NIPHK is the foundation of the Faculty of Medicine. Organizes and supervises basic studies and assesses the scientific and professional training of candidates in the field of public health.

== Nowadays ==
Today, the institution organizes and applies the strategy of public health hygienic-sanitary measures, prophylactic-epidemically measures, social-medical, health education, EPI (expanded program on immunization), health promotion, water, food and air quality controls, health policy, economy of health, and develops scientific research works in the territory of the Republic of Kosovo.
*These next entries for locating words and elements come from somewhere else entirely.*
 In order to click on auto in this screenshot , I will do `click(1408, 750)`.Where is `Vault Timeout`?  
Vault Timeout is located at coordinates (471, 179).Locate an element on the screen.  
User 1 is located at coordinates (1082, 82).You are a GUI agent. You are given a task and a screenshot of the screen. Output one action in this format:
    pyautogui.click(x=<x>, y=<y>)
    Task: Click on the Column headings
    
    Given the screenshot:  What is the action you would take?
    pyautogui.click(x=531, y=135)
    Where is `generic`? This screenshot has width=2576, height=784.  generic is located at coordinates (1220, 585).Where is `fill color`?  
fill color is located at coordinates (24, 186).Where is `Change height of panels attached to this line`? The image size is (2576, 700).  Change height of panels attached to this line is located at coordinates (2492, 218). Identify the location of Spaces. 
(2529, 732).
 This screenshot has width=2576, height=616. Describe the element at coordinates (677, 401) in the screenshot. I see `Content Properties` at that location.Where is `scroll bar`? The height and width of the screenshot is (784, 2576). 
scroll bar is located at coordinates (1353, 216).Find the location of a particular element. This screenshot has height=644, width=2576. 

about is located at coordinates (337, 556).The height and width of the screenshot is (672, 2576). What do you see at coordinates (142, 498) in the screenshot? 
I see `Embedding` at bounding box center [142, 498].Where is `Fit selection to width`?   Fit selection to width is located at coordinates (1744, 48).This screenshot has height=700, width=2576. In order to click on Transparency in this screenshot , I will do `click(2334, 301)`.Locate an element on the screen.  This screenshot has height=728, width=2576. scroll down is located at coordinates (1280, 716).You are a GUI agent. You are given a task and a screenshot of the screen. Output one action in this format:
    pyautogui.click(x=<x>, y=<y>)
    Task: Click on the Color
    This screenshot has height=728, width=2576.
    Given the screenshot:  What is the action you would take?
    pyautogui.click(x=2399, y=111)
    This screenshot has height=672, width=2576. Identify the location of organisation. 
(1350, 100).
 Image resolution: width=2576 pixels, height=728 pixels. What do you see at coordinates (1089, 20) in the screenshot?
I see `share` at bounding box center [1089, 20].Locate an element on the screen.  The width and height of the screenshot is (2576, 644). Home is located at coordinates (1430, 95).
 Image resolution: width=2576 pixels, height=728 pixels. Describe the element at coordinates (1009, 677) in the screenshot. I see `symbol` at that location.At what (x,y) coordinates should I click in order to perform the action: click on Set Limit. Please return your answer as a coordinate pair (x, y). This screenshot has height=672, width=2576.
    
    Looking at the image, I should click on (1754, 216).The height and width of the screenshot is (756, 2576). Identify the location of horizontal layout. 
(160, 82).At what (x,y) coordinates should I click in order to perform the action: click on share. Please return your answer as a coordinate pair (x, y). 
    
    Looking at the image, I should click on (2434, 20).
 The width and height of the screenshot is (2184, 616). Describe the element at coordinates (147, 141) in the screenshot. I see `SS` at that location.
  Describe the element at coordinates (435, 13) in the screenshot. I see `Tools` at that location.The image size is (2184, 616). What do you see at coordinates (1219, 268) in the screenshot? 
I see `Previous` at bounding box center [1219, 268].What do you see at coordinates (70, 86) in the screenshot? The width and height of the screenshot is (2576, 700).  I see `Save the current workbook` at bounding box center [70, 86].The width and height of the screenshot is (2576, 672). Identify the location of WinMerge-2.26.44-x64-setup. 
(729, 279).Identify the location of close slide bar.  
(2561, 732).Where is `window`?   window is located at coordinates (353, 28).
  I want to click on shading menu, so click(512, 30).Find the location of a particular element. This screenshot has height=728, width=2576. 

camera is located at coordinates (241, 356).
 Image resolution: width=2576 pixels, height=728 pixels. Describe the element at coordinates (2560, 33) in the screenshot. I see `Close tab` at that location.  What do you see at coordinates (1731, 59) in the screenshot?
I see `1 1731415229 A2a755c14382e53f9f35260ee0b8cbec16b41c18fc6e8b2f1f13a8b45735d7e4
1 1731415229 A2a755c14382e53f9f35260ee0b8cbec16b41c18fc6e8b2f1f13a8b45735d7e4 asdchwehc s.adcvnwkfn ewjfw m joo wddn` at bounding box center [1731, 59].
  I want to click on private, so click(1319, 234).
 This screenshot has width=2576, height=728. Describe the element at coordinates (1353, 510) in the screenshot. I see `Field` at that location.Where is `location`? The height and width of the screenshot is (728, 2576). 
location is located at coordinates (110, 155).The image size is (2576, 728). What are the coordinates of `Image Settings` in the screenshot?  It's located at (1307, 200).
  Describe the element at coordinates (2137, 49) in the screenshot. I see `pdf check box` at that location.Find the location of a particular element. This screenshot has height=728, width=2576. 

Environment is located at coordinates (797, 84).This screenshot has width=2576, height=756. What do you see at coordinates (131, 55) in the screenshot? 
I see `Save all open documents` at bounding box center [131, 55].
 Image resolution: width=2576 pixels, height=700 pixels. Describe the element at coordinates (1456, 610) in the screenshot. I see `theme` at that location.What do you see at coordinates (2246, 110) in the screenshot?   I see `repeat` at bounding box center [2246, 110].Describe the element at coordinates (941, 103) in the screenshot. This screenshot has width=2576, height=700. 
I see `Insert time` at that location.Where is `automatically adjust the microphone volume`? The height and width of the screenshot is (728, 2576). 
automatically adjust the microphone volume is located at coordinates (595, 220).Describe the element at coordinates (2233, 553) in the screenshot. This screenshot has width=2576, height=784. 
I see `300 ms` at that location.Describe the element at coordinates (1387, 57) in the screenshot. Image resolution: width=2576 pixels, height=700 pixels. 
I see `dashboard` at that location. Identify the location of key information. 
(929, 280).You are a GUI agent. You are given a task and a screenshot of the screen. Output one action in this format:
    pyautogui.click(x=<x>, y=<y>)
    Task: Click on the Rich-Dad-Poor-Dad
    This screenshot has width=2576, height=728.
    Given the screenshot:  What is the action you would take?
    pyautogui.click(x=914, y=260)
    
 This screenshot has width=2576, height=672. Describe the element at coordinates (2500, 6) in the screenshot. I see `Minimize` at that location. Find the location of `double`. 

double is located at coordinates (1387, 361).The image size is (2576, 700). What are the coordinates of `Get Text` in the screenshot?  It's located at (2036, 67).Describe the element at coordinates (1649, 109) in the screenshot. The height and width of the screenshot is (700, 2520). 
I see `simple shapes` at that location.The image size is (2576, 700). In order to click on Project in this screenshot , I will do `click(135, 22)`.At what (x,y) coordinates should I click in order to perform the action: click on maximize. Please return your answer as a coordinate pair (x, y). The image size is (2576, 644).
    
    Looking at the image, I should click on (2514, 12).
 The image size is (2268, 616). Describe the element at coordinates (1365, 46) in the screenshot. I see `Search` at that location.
Hence, the Institute is known as the educational base of the Faculty of Medicine and is divided in five departments: Epidemiology, Human Ecology, Social Medicine, Micro-biology and Health Information System; Kosovo School of Public Health.

It is a Health Institution that plans, programs and evaluates health policies, prepares and implements the public health strategy (hygienic - sanitary measures, prophylaxis - anti - pediatric measures, medical social, health promotion, education and health education, water quality control and food, expandedin immunization program, health policy and health economics, health information) throughout Kosovo. The Institute develops research-scientific work and organizes the professional perfection of health workers.